La Cour suprême fait sa rentrée avec des abus commis à l'étranger

La cours suprême américaine [Saul Loeb / AFP/Archives] La cours suprême américaine [Saul Loeb / AFP/Archives]

La Cour suprême des Etats-Unis a fait sa rentrée lundi avec l'examen d'une plainte pour complicité d'actes de torture contre le géant anglo-néerlandais Shell au Nigeria, se demandant si elle est habilitée à trancher sur des faits commis hors des frontières américaines.

Alors que tous les regards sont braqués sur la plus haute juridiction du pays pour savoir si oui ou non elle examinera cette année la question sensible du mariage homosexuel, le président John Roberts a officiellement déclaré ouverte la nouvelle session de la haute Cour, après quatre mois sans audience.

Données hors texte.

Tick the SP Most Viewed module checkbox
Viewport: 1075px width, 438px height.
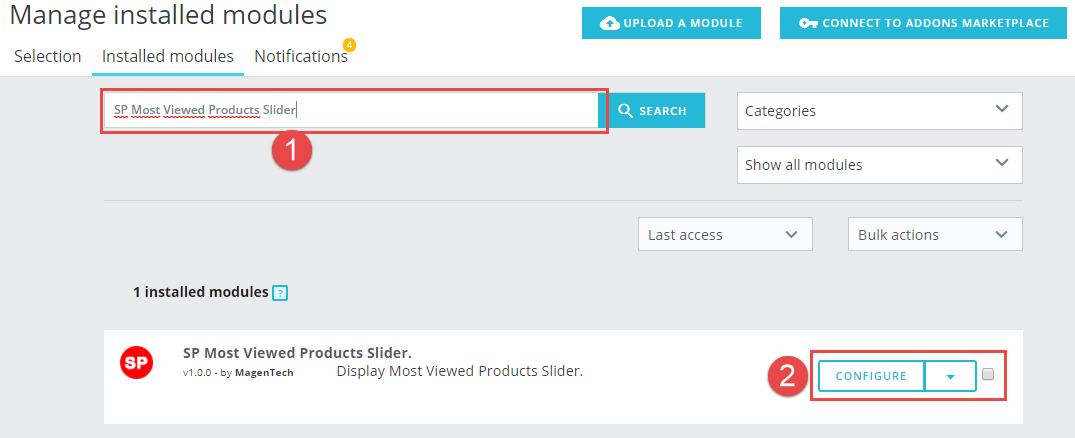pos(988,374)
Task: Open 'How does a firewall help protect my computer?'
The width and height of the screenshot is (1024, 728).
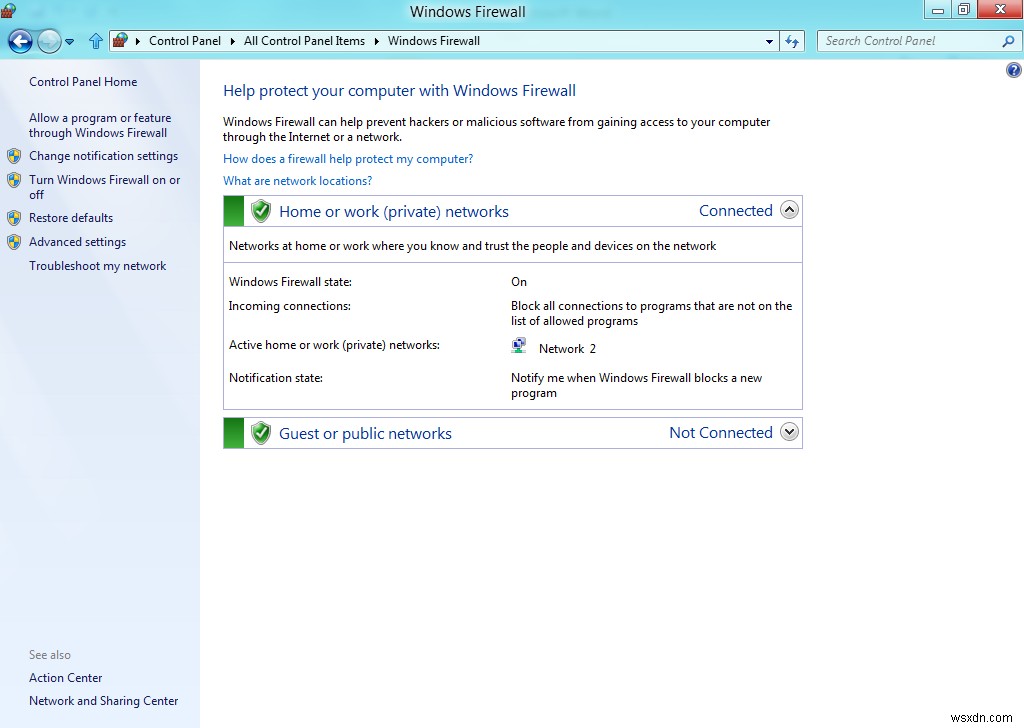Action: coord(347,158)
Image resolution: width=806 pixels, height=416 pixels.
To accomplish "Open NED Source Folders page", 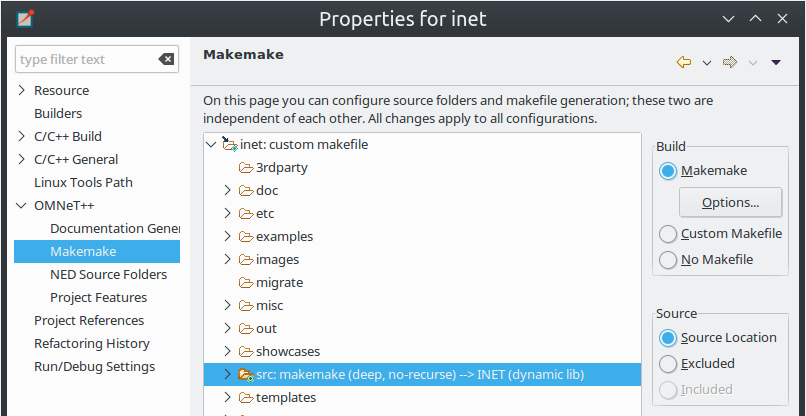I will pyautogui.click(x=108, y=275).
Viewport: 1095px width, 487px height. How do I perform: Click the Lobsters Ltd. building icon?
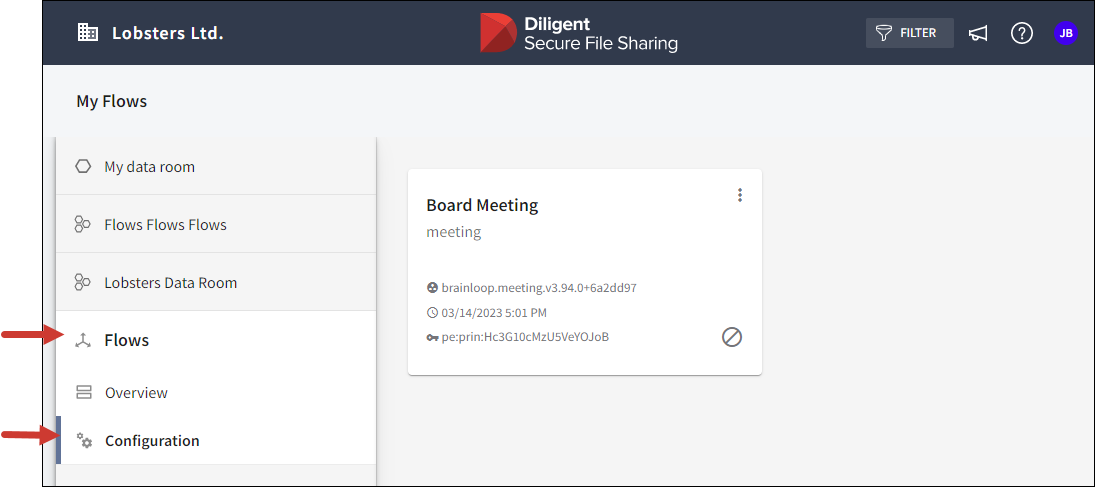coord(88,33)
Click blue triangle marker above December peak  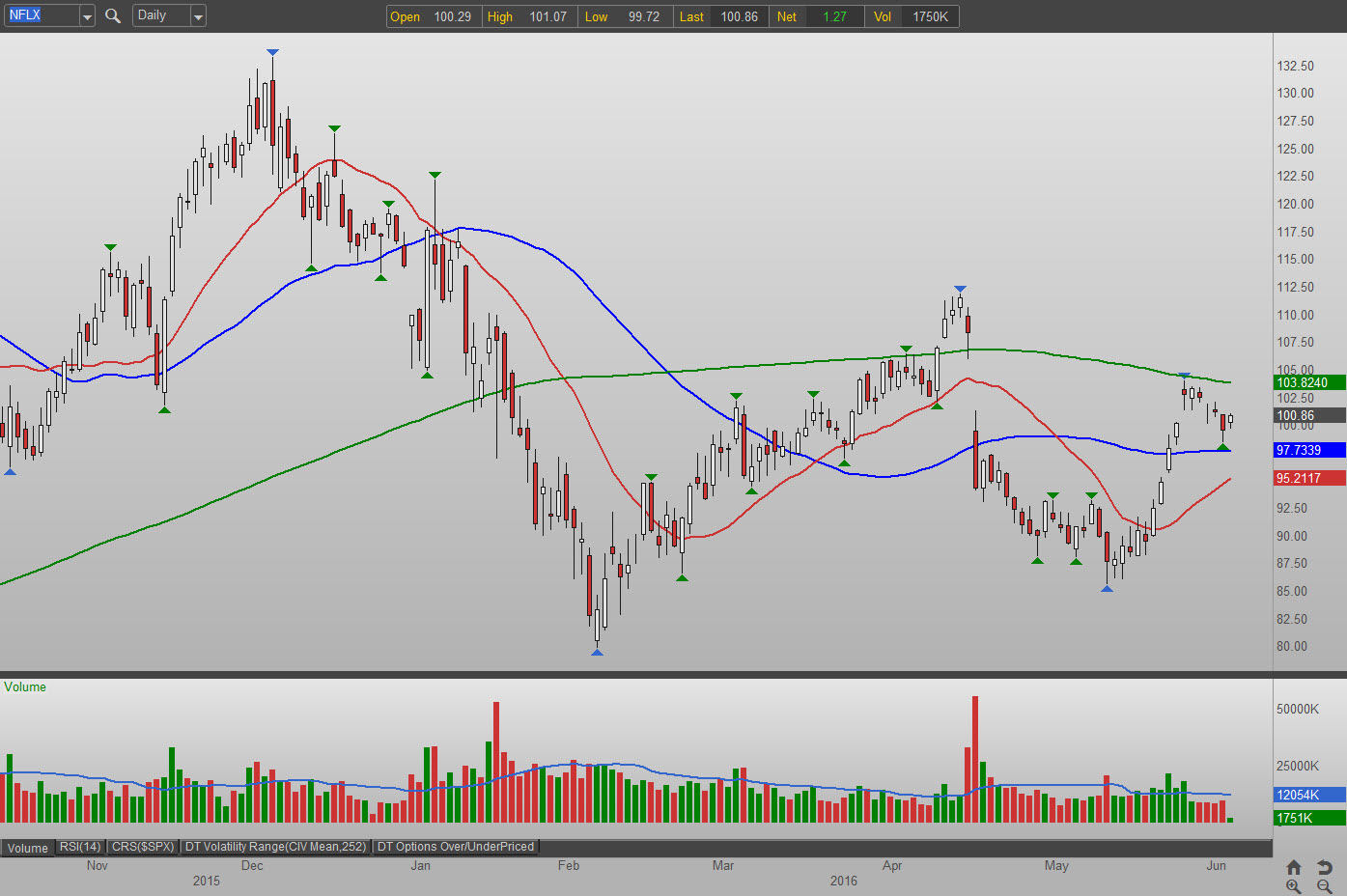pos(272,52)
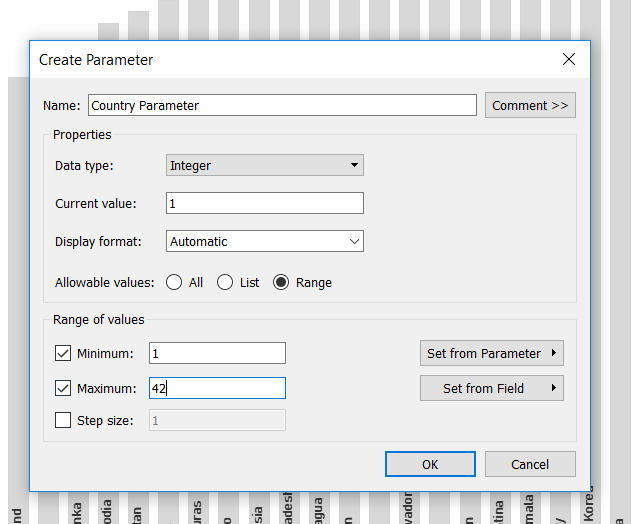Click the Name field containing Country Parameter
The image size is (632, 524).
[282, 105]
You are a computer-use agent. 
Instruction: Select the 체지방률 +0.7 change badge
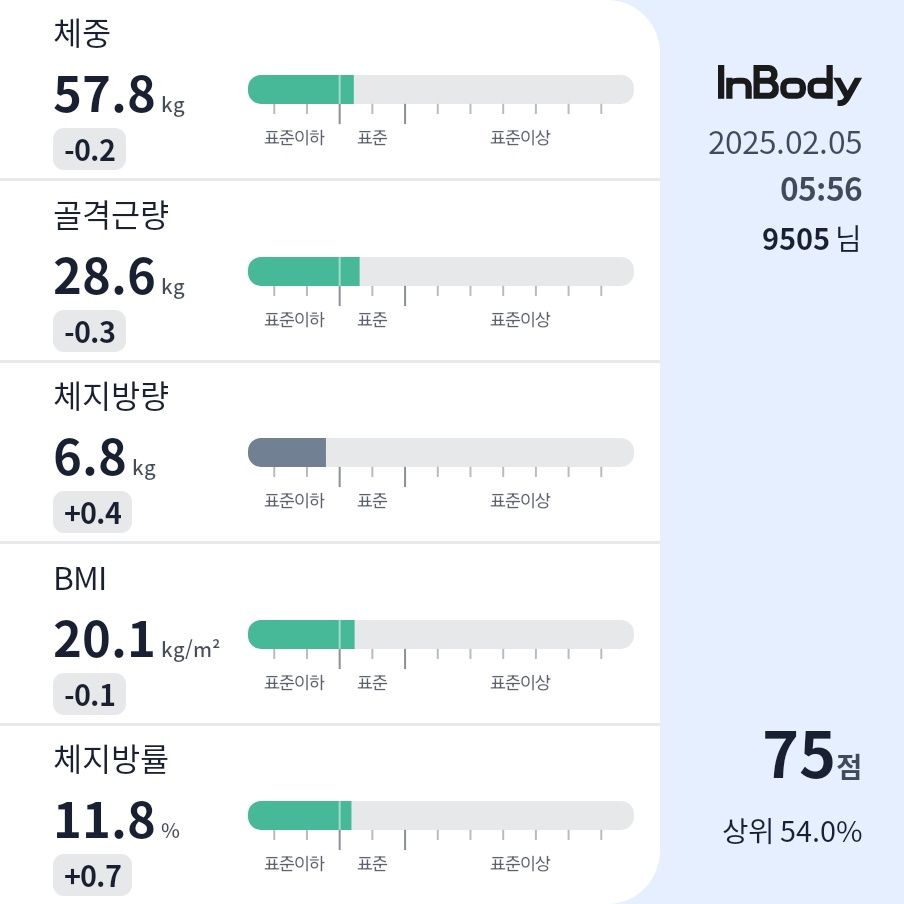92,875
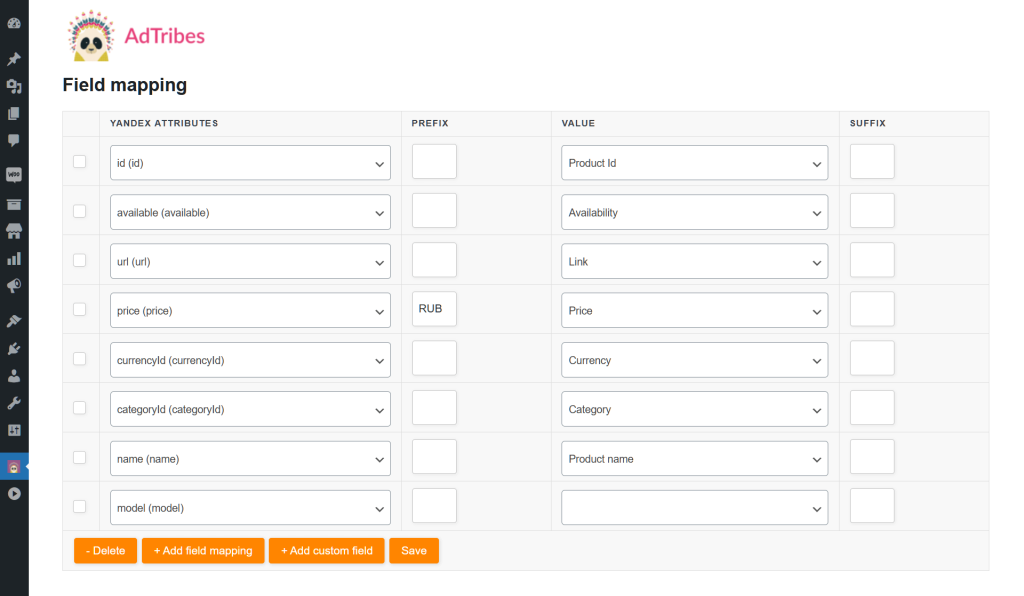Screen dimensions: 1024x596
Task: Check the checkbox on the model row
Action: point(79,506)
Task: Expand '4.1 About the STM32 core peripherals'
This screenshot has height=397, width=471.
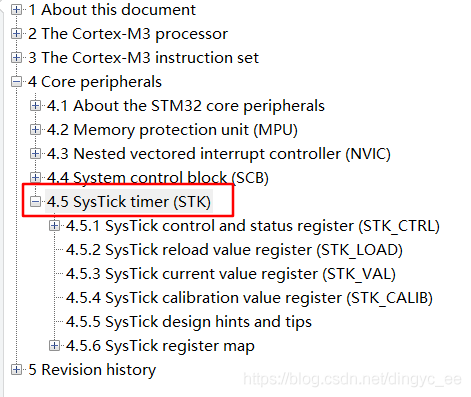Action: tap(35, 106)
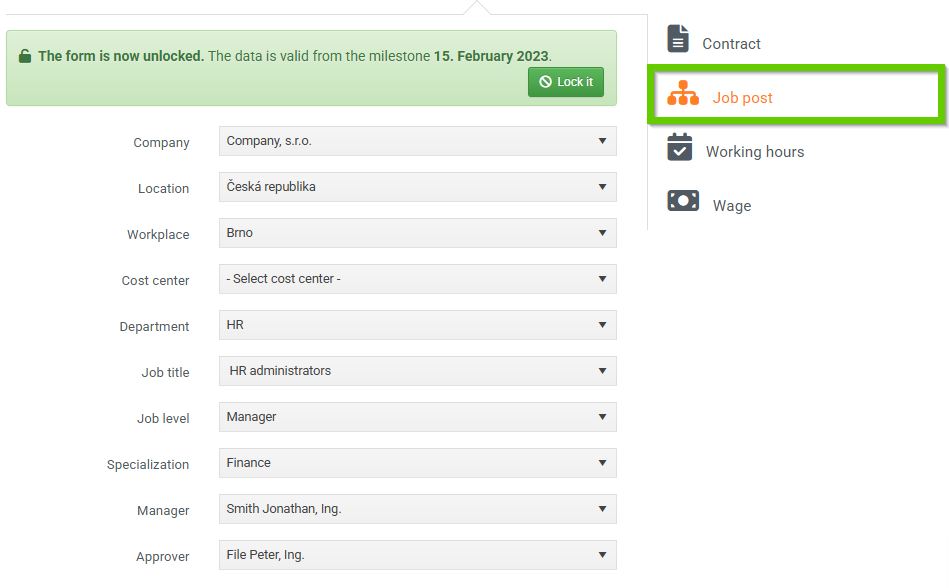949x588 pixels.
Task: Expand the Job title dropdown
Action: (x=417, y=371)
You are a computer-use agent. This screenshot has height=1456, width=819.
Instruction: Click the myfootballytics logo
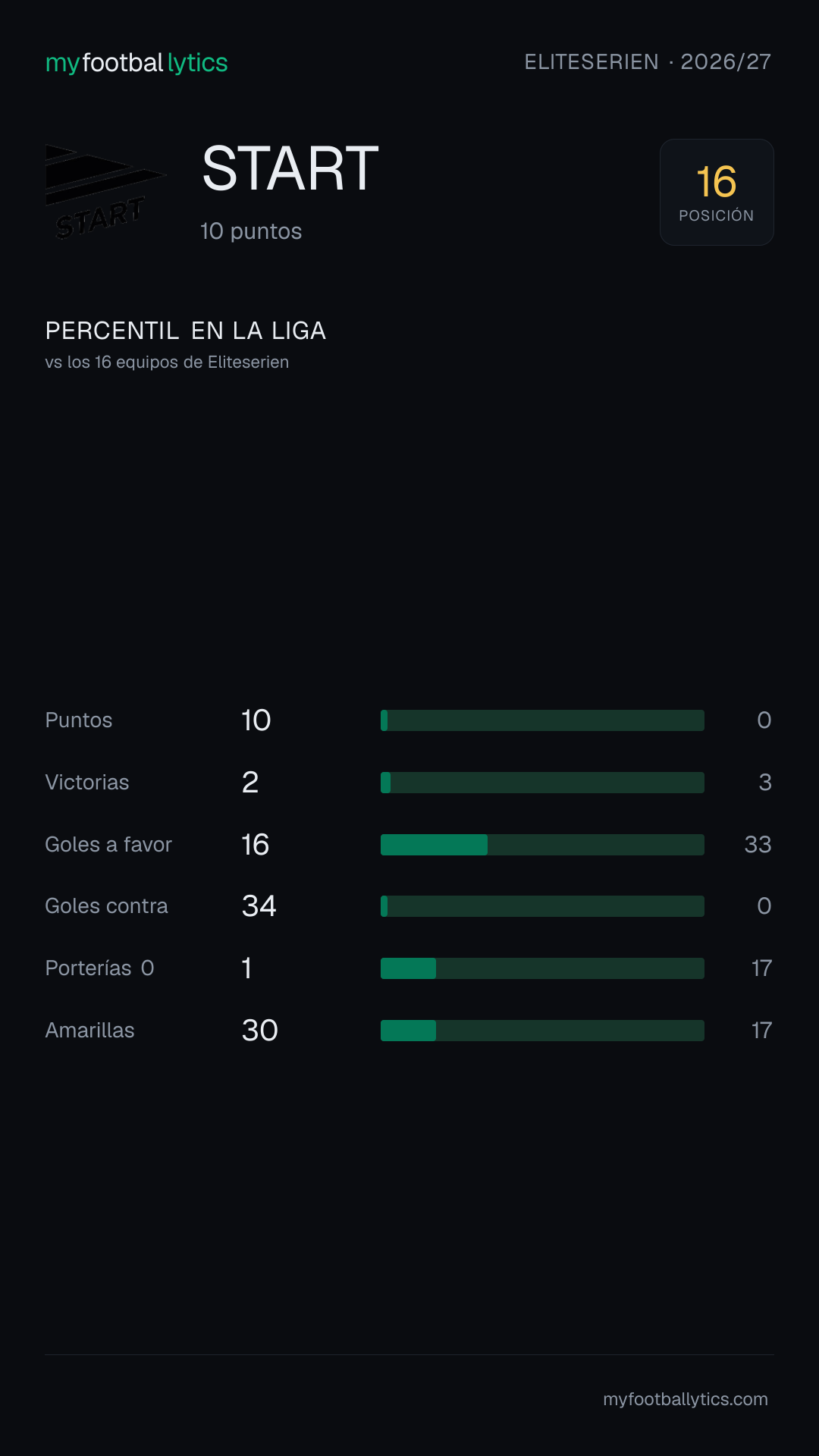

Les neuf juges se sont d'emblée penchés sur la compétence de la justice des Etats-Unis à dépasser ses frontières et à poursuivre les auteurs de violations du droit international entièrement commises à l'étranger.

Dans cette affaire, douze plaignants -- des proches de Nigérians exécutés par l'ancien gouvernement militaire de Lagos -- accusent Shell de "complicité dans des atteintes aux droits de l'homme commises contre eux en pays Ogoni, dans le delta du Niger entre 1992 et 1995. Ces atteintes comprennent des actes de torture, des exécutions extra-judiciaires et des crimes contre l'humanité", selon la plainte déposée devant la Cour suprême.

L'argumentation a porté, pendant une heure d'audience, sur la manière d'interpréter la loi américaine Alien Tort Status (ATS), vieille de deux siècles. Ce texte autorise les ressortissants étrangers à engager des poursuites devant les tribunaux américains pour des infractions à la loi internationale ou à un traité signé par Washington.

Si l'ambassadeur français aux Etats-Unis était assassiné en Pennsylvanie par des assaillants français, des poursuites pourraient être engagés par un tribunal français, a estimé Paul Hoffman, l'avocat des plaignants.

"Ce litige n'a rien à voir avec les Etats-Unis", a déclaré Kathleen Sullivan, l'avocate de Shell, "il s'agit de Nigérians contre une entreprise anglo-néerlandaise pour quelque chose qui s'est passé entièrement au Nigeria".

Le juge Stephen Breyer s'est demandé si le responsable des atteintes aux droits de l'homme était Hitler, "doit-on s'asseoir dessus?"

L'avocat du gouvernement Donald Verrilli a estimé que la Cour ne doit pas trancher sur la question en raison de "l'extra-territorialité" du dossier.

Les neuf juges s'étaient déjà penchés sur la question lors de la précédente session et avaient décidé d'entendre à nouveau les parties. Ils rendront leur décision courant 2013.